[Entries on where items are located]
▼

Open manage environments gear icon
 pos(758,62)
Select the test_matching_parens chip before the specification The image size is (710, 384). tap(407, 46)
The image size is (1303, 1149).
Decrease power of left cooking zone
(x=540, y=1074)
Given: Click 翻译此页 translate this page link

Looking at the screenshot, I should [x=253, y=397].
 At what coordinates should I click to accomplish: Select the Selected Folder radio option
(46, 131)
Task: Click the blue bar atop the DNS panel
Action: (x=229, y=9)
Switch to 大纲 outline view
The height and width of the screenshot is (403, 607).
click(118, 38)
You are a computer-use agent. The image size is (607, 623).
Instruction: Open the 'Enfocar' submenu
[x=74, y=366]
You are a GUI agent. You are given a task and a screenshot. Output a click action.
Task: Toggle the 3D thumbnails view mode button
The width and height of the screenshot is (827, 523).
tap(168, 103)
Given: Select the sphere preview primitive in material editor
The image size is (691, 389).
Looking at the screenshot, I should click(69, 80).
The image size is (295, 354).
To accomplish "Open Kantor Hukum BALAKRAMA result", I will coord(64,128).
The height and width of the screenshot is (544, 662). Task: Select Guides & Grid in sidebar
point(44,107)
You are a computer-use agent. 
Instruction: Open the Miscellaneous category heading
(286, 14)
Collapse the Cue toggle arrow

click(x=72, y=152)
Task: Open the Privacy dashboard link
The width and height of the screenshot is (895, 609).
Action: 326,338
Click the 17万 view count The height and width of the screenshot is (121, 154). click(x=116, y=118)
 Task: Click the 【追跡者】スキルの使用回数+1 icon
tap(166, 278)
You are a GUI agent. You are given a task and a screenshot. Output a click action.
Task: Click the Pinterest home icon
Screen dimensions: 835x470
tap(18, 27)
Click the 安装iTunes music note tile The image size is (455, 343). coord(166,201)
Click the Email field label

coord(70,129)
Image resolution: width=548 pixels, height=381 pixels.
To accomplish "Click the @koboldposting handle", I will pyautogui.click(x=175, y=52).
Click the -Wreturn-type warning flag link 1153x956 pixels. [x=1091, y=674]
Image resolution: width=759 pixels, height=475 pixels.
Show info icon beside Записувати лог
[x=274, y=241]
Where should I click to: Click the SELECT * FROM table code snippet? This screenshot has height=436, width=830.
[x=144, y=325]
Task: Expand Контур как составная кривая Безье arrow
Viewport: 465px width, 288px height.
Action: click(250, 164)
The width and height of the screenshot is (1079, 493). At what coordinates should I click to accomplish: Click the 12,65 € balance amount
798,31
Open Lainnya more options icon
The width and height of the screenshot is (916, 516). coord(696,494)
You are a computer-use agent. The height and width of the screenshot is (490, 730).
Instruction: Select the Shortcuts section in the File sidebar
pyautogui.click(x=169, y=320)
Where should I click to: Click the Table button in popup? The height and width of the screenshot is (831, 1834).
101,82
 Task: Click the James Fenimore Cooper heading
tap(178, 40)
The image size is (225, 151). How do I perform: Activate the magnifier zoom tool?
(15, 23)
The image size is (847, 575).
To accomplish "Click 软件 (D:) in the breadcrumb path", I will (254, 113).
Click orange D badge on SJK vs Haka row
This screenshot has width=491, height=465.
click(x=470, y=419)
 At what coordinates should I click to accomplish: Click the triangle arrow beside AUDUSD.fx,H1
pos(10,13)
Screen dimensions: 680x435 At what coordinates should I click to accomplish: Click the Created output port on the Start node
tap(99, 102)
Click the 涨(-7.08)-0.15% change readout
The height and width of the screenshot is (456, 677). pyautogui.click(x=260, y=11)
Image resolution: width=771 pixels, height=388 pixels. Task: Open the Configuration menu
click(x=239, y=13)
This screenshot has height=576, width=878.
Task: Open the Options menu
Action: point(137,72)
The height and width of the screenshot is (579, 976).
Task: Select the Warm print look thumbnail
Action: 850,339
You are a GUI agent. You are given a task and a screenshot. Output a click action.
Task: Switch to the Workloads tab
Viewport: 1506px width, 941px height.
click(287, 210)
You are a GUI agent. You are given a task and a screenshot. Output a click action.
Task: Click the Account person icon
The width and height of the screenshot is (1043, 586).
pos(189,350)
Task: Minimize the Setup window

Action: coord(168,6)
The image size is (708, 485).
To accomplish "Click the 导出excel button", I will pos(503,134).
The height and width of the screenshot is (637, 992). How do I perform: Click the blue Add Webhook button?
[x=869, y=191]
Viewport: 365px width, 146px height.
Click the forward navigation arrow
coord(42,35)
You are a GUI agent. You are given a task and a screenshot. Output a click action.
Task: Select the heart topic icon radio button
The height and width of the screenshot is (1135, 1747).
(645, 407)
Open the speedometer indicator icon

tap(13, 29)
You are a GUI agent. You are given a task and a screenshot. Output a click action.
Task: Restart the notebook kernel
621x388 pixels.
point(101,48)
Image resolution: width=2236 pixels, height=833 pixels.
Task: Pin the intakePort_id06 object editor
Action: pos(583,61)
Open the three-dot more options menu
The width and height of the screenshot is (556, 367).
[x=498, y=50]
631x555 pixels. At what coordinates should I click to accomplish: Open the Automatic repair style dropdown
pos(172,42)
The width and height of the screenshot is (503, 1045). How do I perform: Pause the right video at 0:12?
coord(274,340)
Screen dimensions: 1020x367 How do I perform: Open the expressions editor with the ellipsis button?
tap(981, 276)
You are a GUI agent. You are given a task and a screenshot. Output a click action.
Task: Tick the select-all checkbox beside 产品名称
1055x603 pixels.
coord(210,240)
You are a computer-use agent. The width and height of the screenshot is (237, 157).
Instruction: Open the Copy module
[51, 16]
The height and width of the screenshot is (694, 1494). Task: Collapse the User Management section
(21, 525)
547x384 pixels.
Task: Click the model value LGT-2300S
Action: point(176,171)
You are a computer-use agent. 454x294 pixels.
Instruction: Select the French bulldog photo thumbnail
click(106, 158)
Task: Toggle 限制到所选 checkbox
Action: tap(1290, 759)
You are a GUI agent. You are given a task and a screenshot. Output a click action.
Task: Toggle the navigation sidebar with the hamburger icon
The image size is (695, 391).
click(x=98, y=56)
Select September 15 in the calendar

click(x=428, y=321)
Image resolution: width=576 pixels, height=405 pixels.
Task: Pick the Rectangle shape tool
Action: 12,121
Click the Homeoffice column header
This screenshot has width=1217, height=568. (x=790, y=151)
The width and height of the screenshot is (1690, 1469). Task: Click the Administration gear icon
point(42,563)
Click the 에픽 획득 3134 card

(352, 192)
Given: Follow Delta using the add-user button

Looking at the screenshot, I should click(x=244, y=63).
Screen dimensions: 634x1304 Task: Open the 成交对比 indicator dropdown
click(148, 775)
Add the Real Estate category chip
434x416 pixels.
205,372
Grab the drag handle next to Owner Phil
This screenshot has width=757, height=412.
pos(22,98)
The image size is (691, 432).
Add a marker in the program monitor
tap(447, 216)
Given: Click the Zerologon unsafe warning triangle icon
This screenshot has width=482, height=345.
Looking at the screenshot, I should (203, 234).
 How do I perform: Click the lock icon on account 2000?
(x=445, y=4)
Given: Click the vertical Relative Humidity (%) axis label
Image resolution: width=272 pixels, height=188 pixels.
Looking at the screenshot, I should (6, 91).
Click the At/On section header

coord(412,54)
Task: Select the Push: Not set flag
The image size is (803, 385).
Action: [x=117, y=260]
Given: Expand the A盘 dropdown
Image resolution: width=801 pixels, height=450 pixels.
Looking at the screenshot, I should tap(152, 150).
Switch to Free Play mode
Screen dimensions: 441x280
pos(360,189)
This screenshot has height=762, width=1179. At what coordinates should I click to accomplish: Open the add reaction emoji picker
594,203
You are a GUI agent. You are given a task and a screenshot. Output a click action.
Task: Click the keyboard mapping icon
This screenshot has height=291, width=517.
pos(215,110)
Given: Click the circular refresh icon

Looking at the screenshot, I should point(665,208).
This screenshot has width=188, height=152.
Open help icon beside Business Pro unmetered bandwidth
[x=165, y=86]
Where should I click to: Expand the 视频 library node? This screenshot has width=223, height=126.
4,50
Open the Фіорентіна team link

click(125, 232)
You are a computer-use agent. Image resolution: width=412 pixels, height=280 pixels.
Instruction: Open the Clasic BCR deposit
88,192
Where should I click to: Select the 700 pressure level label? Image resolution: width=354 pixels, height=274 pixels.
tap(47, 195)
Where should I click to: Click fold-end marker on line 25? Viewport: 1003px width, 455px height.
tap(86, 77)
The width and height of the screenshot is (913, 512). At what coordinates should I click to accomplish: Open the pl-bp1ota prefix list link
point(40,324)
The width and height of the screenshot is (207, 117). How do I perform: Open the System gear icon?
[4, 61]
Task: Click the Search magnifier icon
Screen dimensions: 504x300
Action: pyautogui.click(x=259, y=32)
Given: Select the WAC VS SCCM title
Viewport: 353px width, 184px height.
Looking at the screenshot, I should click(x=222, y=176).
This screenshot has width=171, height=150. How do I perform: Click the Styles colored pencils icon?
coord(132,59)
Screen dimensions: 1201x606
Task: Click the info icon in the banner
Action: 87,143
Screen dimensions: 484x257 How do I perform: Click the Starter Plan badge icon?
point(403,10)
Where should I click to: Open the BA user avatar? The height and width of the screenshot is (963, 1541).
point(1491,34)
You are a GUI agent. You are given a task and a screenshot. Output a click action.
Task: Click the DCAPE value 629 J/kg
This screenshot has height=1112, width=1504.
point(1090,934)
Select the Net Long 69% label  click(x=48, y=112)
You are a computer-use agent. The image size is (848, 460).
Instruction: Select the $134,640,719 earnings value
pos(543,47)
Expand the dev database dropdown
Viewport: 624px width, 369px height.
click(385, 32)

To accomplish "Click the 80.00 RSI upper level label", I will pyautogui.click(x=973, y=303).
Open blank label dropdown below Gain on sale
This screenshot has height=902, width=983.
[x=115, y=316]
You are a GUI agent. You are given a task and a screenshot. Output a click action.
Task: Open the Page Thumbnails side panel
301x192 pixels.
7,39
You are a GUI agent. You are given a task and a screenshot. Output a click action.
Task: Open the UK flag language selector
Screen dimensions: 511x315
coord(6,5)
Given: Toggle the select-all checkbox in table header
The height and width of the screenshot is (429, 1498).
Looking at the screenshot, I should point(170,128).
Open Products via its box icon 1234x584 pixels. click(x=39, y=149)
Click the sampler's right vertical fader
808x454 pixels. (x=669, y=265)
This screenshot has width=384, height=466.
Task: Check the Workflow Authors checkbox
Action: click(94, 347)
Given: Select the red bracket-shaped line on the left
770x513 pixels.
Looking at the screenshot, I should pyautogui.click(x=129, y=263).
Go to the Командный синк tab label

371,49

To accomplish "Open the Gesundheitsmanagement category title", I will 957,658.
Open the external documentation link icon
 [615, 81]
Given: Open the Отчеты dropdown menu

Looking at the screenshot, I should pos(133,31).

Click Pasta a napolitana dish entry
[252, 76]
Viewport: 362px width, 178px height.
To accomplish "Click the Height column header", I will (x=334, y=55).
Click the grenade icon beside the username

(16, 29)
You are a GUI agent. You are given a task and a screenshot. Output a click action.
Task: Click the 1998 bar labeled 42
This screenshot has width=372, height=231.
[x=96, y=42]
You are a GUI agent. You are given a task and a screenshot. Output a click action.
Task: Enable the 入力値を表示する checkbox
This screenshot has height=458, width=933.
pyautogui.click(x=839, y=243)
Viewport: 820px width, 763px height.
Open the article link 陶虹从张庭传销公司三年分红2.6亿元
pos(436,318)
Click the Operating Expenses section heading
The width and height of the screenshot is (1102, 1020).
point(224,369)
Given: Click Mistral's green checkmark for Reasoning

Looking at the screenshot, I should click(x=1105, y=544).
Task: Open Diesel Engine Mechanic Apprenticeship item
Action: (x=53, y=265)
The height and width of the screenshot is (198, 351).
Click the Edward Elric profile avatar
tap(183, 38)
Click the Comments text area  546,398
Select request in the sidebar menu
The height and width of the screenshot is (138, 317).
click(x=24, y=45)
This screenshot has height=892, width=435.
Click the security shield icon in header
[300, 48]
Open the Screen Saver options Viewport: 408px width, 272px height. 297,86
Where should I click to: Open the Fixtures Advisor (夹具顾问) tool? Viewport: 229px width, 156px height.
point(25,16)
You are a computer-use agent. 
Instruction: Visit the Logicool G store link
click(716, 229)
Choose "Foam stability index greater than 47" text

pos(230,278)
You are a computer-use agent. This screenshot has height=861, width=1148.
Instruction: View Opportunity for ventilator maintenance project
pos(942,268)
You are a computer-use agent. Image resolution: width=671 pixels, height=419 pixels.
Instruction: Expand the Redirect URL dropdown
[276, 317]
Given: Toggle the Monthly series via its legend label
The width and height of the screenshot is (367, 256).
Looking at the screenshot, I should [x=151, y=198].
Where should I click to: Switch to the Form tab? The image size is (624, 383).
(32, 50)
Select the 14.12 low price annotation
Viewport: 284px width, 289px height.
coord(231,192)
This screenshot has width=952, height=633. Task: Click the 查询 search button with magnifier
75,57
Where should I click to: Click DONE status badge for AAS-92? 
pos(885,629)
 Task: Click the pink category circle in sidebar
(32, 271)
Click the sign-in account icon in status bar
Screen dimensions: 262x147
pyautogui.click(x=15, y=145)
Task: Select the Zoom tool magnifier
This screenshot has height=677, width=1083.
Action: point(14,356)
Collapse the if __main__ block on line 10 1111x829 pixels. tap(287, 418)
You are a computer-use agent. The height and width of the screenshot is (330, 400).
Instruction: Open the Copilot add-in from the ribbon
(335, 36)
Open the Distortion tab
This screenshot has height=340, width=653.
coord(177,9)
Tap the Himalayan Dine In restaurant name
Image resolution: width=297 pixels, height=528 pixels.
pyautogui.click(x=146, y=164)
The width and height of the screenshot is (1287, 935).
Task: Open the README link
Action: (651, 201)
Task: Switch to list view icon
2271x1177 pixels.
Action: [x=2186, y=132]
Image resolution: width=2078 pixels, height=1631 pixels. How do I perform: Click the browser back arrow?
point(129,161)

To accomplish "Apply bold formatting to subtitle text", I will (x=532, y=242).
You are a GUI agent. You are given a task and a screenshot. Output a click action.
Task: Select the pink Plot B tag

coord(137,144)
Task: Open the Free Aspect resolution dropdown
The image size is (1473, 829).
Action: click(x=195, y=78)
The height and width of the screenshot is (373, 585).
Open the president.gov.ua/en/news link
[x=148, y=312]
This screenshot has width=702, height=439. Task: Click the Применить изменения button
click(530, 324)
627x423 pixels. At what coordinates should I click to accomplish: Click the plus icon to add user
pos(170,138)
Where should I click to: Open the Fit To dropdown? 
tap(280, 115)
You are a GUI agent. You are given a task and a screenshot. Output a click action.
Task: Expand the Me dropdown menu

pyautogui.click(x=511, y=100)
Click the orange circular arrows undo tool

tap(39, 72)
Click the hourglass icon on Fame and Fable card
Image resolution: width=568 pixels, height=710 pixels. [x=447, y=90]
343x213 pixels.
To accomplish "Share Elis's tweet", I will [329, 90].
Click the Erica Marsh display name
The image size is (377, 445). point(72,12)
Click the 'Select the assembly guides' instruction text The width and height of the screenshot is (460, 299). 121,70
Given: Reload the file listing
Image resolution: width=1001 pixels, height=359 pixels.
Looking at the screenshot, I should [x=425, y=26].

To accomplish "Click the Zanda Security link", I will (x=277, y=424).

▲

Exercise instructions -
Copy the data from the line with "arrow beside AUDUSD.fx,H1" to the line with "Action: 850,339", swapping "triangle arrow" for "disclosure arrow" and keeping the rest unchanged.

Answer to the problem -
 At what coordinates should I click to accomplish: Click the disclosure arrow beside AUDUSD.fx,H1
pos(10,13)
Screen dimensions: 680x435 At what coordinates should I click to accomplish: Click the Created output port on the Start node
tap(99, 102)
Click the 涨(-7.08)-0.15% change readout
The height and width of the screenshot is (456, 677). pyautogui.click(x=260, y=11)
Image resolution: width=771 pixels, height=388 pixels. Task: Open the Configuration menu
click(x=239, y=13)
This screenshot has height=576, width=878.
Task: Open the Options menu
Action: point(137,72)
The height and width of the screenshot is (579, 976).
Task: Select the Warm print look thumbnail
Action: 850,339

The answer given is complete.